XZ Utils backdoor (CVE-2024-3094)

On 29 March 2024, Microsoft engineer Andres Freund posted to the oss-security mailing list that he had found a deliberately planted backdoor in XZ Utils, a near-ubiquitous data-compression library whose liblzma component is linked by countless Linux programs — including, indirectly, OpenSSH's sshd on several distributions. Assigned CVE-2024-3094 with the maximum CVSS score of 10.0, the backdoor was the culmination of a multi-year social-engineering campaign to take over a critical open-source project. It was caught by chance, days before the compromised versions reached widely-deployed stable releases.

How it was discovered

Freund, a PostgreSQL developer, noticed that SSH logins were taking roughly half a second longer than expected and that sshd processes were consuming unusual CPU. Profiling traced the overhead to liblzma. Investigating further, he uncovered obfuscated code that hooked into the symbol-resolution path used by sshd, allowing an attacker holding a specific Ed448 private key to achieve remote code execution by sending a crafted authentication payload — a near-invisible, key-gated remote backdoor.

The long game

The backdoor was not a one-off commit. Beginning around 2021, a maintainer persona named "Jia Tan" (JiaT75) built credibility in the XZ Utils community through legitimate contributions. Over 2022–2023, a chorus of apparent sock-puppet accounts pressured the project's overworked original maintainer to hand off responsibility, and Jia Tan was eventually granted commit and release authority.
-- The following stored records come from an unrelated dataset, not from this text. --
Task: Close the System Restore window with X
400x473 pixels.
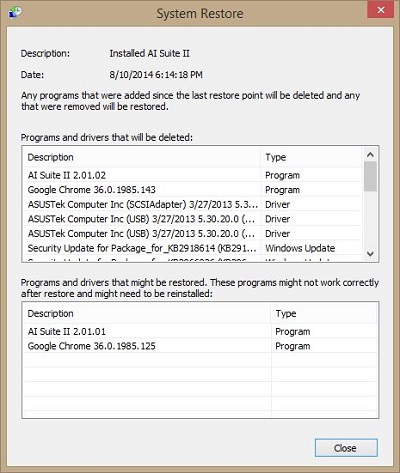Action: coord(381,10)
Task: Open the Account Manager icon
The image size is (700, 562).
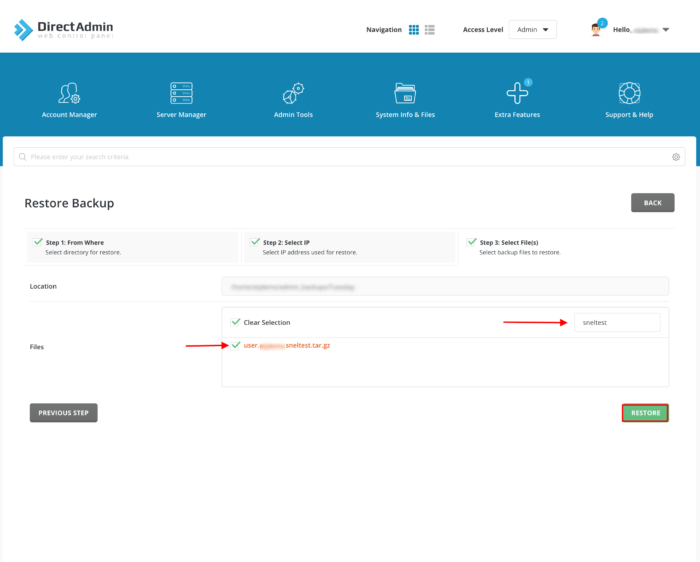Action: coord(69,94)
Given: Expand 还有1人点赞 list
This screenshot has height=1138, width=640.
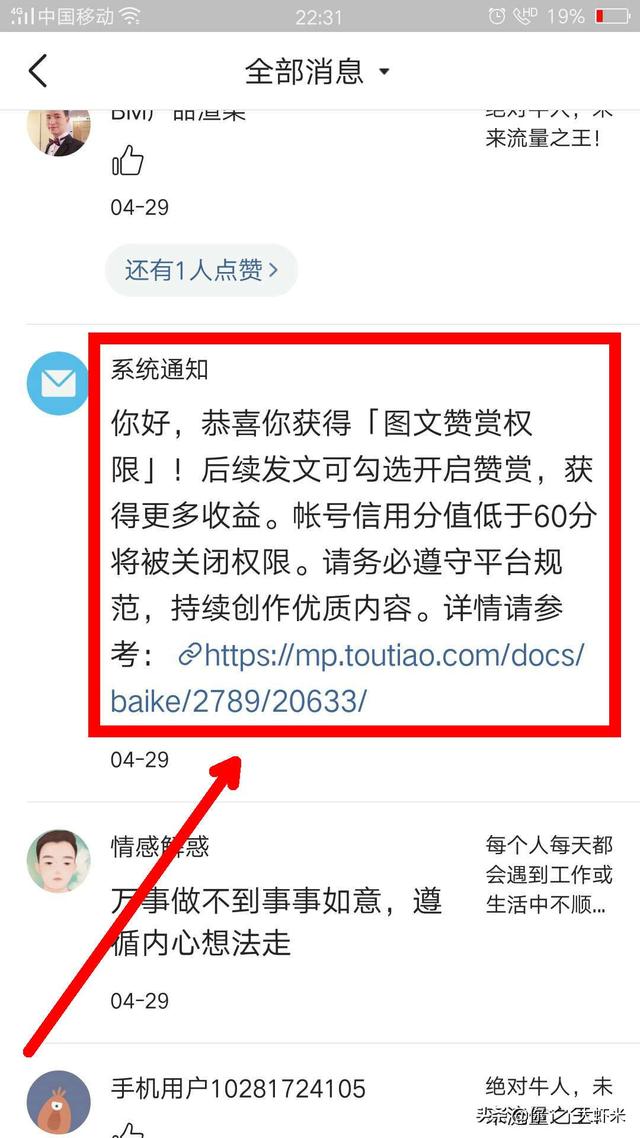Looking at the screenshot, I should pyautogui.click(x=202, y=271).

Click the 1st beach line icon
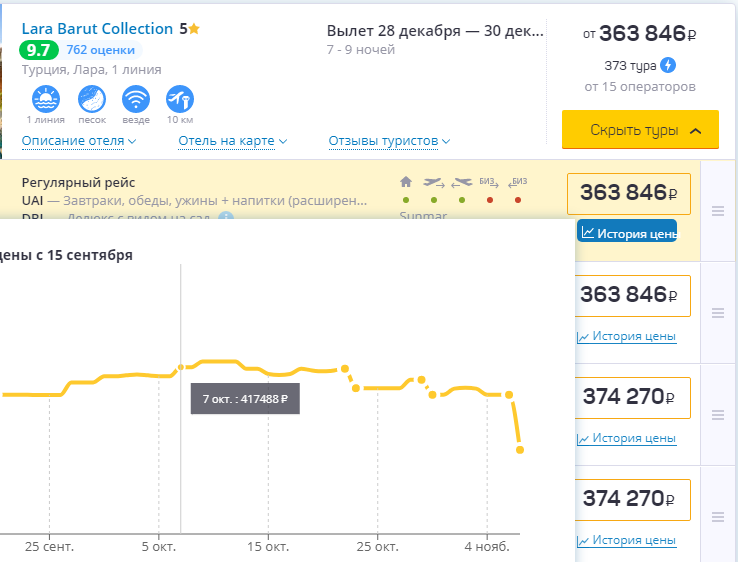point(45,99)
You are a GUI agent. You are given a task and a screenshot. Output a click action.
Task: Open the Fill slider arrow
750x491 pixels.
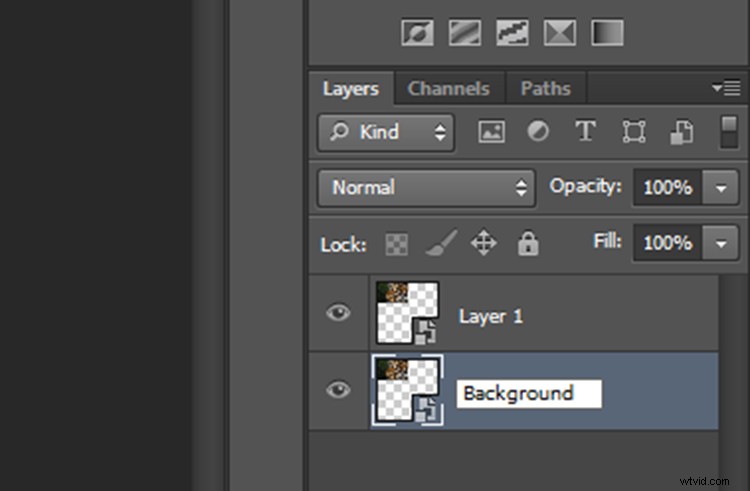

The malicious payload was then introduced in stages. The dangerous code was not present in the human-readable Git repository; instead it was hidden in disguised binary "test" files and activated by a modified build-to-host.m4 that existed only in the release tarballs. During compilation on x86-64 Linux systems using glibc and GCC, the build logic extracted and injected the malicious object into liblzma — ensuring ordinary source review of the Git tree would not reveal it.

Impact and containment

• Affected versions were XZ Utils 5.6.0 (24 February 2024) and 5.6.1 (9 March 2024).
• The backdoor reached development and testing branches of Fedora Rawhide/40-beta, Debian unstable/testing, Kali Linux and Arch Linux — but most stable production releases had not yet shipped the compromised versions.
• CISA urged downgrading to a known-good release such as 5.4.6; Red Hat, SUSE and Debian reverted packages on disclosure day; Canonical delayed the Ubuntu 24.04 LTS beta as a precaution.
• A clean 5.6.2 was published in May 2024. No confirmed in-the-wild exploitation against production systems was established, because discovery preempted broad deployment.

Why it matters

XZ Utils is the defining case of open-source supply-chain subversion through trust, not technical exploitation. The attacker did not breach a server; they socially engineered their way into maintainership of a foundational library and weaponized the build pipeline so the backdoor never appeared in reviewed source. Its discovery hinged on a single engineer noticing a half-second of latency — a sobering reminder of how thin the margin was. The incident catalyzed durable change: scrutiny of maintainer burnout and single-maintainer projects, funding initiatives for critical open-source infrastructure, wider adoption of reproducible builds and tarball-vs-repository diffing, and renewed attention to the assumption that "many eyes" automatically make open-source code safe.